Full details of how to do this is: here
Using the Dinky ‘default.html’ template, I’ve made the following high-level changes:
- I’ve got rid of the footer
- I’ve linked out to a CDN offering the Bootstrap CSS and JavaScript libraries.
- I’ve used Bootstrap to experiment with restructuring the template. I’ll see if I can get some advertising onto the site at a later stage. Using Bootstrap should hopefully make it easier to do.
The main problem for now is the time between changing the files in the repo, and GitHub Pages updating the site.

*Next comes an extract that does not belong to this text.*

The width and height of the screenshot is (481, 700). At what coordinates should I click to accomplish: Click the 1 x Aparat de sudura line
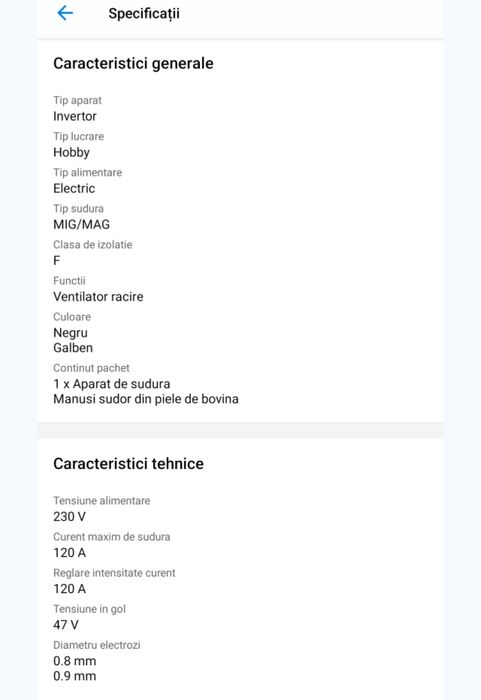112,384
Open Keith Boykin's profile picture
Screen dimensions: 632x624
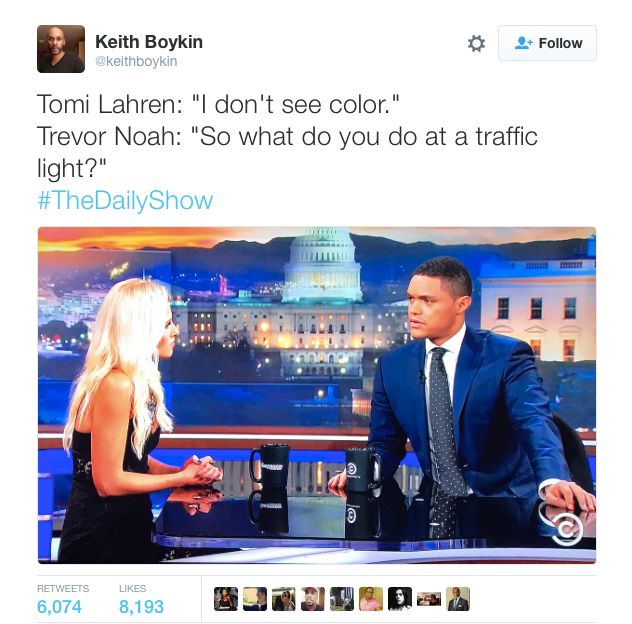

GitHub Pages is based on Jekyll, so the next step is to install it locally so I can experiment with the sites look and feel without waiting several minutes for the change to go live.
- Modifying the Dinky layout by including a ‘_layouts/default.html’ file
- Adding bootstrap Javascript and CSS links.
- Starting to structure the web page - menu on the left, content in the middle and future advertising to the right, etc.
29 Dec 2025
For my 2026 New Year’s resolution, I’ve decided to set myself technical challenges and document my progress for anyone to follow. I’m starting a bit early, just to get everything set up.
A bit about me: I’m a security architect and I spend most of my working day doing stuff that can’t really be considered as hands-on anymore. A typical working week consists of many meeting, lots of emails, writing documents, creating architecture diagrams, supporting business development, and (when I do have some spare time) trying to develop security-architecture strategy. As a result I’m really hankering for that technical, hands-on past.
So, for 2026, I’m planning to set myself and document technical challenges to solve real-life problems (problems for me at least).
My first challenge: setting up a single-page blog and repo to record my fun (and progress too).
To keep costs low - I’ve done the following:
- I’ve registered a cheap ‘dot com’ vanity domain for this project.
- I’ve set up a Github repo to store code, config and any documentation I may produce.
- I’ve configured Github pages to host this Blog, as it is free and uses Markdown (so I don’t need to spent time writing HTML / Javascript / CSS, or dealing with a CMS, like Wordpress).
The look and feel of Github pages is a bit shoddy. I think I’ll next spend a bit of time working on the styling of it; after which, I will look into methods to simplify the publishing process - ‘git’ would be the simplest approach, but for the ‘fun’ bit I thinking of coding something rudimentary in Python to do the publishing bit.